Cancer Treatment that Is for the Dogs

서채원l승인2020.03.02l수정2020.03.02 13:30l376호 1면






  News that Korean comedian Kim Chul-min was in remission from his late stage lung cancer made headlines recently as the entertainer was originally given only three to four months to live. The entertainer reportedly took anti-cancer drugs along with Fenbendazole, a known anti-parasitic medication more commonly used in animals to kills intestinal worms. Consequently, the cancer that had spread throughout his body, disappeared. Understandably the news of his dramatic recovery stirred interest among patients suffering from all forms of terminal cancer. However, use of the controversial treatment is divided, but I strongly believe that the development of a new drug, using components of the anthelmintic treatment, should take place as soon as possible within the country. The medical profession should asses the effectiveness of anthelmintic drugs like Fenbendazole as an anti-cancer treatment. In addition to Mr. Kim’s recovery, there are several other examples online of cancer being cured with the use of fenbendazole. The US broadcaster ABC aired an interview with a man named Edmond, a late-stage lung cancer patient who also swears he was cured by the animal medicine. In fact, there are many cases of patients experiencing remissions after taking fenbendazole profiled on Youtube and in an online documentary. Moreover, blogger Joe Tippens also shared his miraculous terminal cancer recovery details after taking fenbendazole in his online posts.

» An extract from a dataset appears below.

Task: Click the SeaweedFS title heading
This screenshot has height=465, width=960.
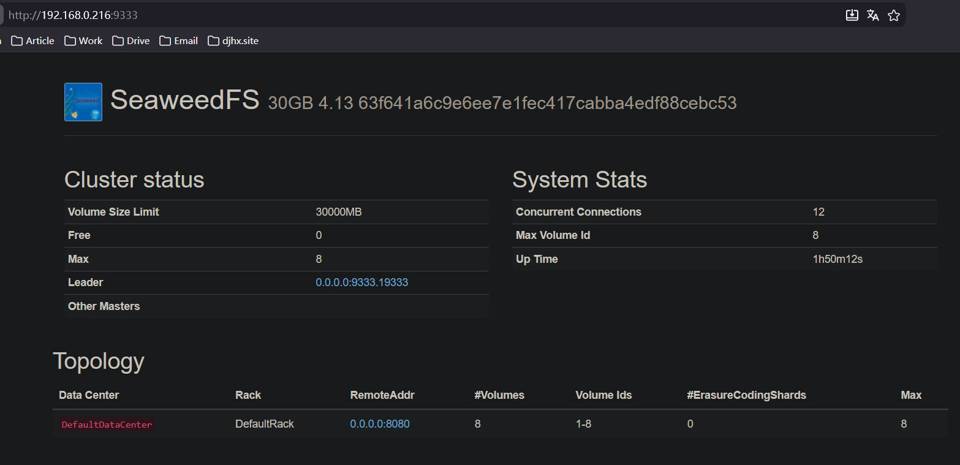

▲ Joe Tippens who insist the benefits of taking fenbendazole. (Photo from Youtube)

  As a result of this rise in profile of this potential cancer curing drug, Koreans suffering from the same fate are eager to try the animal medication as their last hope. With the number of patients seeking treatment with fenbendazole increasing, the number of corresponding patient communities has also increased. These groups have regular meetings to discuss their experiences with the treatment and share information about its side effects. Such gatherings are a desperate last hope for the complete recovery of cancer patients. However, they can also be accused of disseminating exaggerated information or creating a high risk of overuse or misuse of the drug. The rise in demand for fenbendazole has also contributed to a shortage of supply meaning many cancer patients fear their limited access will impact their own treatment. Thus, the intervention of the government to carefully manage evolving problems is required. Furthermore, incentives are required to find ways to prevent the negative side effects of the drug use, so that patients can take it with less fear of danger.

  Several medical research bodies in other countries such as U.S. (Johns Hopkins University, Cohen-Poison Pediatric Medical Center), the U.K. (Care Oncology Clinic), Egypt (Tanta University), and Sweden (Uptala University) are conducting clinical trials for mebendazole a drug similar to fenbendazole. However, the Ministry of Food and Drug Safety of South Korea and the Korean Cancer Society are asking patients to refrain from taking fenbendazole as it is solely "an animal-licensed drug”. They argued the safety of the anthelmintic, fenbendazole or mebendazole, cannot be guaranteed, and the side effects such as serious damage to the blood, nerves and liver can occur when administered in high doses for long periods of time.

  As the effects of fenbendazole are already widely known among Koreans, the government and the medical community should no longer turn a blind eye to its potential effectiveness as a cancer treatment and begin official clinical studies on the use of the active ingredients in anthelmintic drugs as a possible cure.

  Though the tales of the effectiveness of fenbendazole as a cancer cure may be overblown, researchers in pharmaceutical companies or at the Ministry of Food and Drug Administration in Korea should try to develop new cancer fighting drugs utilizing ingredients from anthelmintic treatments including fenbendazole and mebendazole. This may provide those fighting terminal cancer with hope that a solution is near. There is enough evidence on hand creating the possibility that the ingredients used in anthelmintic drugs could cure terminal cancer that the government should enthusiastically support further research into the medicine and its safe use by humans.